GMRES Algorithm - A Classical Iterative Method for Sparse Linear Systems

Resource Overview

Implementation and Analysis of the Generalized Minimal Residual (GMRES) Algorithm for Solving Large Sparse Linear Equations

Detailed Documentation

GMRES (Generalized Minimal Residual Method) is an iterative algorithm in numerical computation used for solving large sparse linear systems. It is particularly suitable for problems where the coefficient matrix is non-symmetric and doesn't satisfy specific conditions - such problems are often difficult to handle efficiently using traditional direct methods.

The core concept of GMRES involves iterative approximation of the solution through Krylov subspace methods. During each iteration, the algorithm searches for the solution that minimizes the residual within the current Krylov subspace. This process utilizes Arnoldi iteration to construct orthogonal bases, followed by least squares optimization to improve solution quality within this basis. In code implementation, this typically involves building an orthonormal basis using modified Gram-Schmidt orthogonalization and solving a small least-squares problem using QR decomposition.
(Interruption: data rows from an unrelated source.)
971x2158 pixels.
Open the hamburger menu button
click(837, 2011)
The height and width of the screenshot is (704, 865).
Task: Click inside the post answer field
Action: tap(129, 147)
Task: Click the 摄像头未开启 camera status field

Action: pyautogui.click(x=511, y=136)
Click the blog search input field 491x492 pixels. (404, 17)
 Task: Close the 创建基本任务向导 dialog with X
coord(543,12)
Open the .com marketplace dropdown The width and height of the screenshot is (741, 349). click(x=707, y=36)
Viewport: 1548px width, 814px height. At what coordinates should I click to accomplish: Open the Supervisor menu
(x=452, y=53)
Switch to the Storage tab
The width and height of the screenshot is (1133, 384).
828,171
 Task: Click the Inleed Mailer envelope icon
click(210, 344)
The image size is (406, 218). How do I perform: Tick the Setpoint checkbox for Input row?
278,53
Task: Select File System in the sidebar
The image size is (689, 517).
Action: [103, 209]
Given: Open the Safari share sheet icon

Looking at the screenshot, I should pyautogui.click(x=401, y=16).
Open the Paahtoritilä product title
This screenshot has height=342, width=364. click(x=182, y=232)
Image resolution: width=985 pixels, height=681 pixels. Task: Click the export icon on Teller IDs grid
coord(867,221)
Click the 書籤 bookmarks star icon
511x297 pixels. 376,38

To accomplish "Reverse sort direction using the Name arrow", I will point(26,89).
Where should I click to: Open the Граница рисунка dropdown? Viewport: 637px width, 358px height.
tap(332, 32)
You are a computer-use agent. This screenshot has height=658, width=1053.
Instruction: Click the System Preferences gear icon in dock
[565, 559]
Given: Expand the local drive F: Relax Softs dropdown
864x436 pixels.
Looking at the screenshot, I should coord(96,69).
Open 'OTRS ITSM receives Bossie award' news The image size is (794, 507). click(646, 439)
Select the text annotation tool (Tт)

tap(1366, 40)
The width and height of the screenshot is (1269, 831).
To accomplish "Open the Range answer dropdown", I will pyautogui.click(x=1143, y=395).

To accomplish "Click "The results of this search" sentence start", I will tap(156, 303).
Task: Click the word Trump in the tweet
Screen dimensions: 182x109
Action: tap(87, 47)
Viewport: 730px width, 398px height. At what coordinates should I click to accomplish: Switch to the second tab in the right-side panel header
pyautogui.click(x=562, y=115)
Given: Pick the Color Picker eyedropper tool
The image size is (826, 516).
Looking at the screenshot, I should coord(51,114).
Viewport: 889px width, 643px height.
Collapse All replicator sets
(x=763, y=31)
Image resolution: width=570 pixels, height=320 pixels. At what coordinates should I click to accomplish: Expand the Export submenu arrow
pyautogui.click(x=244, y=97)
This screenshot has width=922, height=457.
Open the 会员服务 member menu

Since GMRES requires storing all previously generated basis vectors, memory consumption increases with the number of iterations. To address this, restart strategies (GMRES(m)) are commonly implemented, where the algorithm restarts after a fixed number of iterations to control memory usage. However, this approach may sacrifice some convergence speed. Programmers often implement this using a while-loop structure with periodic reinitialization of the Krylov subspace basis.

The advantage of GMRES lies in its broad applicability, making it particularly suitable for handling linear systems in large-scale engineering and scientific computations. However, its convergence rate depends on the spectral distribution of the matrix, and in some cases may require combination with preconditioning techniques to accelerate convergence. Common preconditioning implementations include incomplete LU factorization or Jacobi preconditioning applied before the main GMRES iteration loop.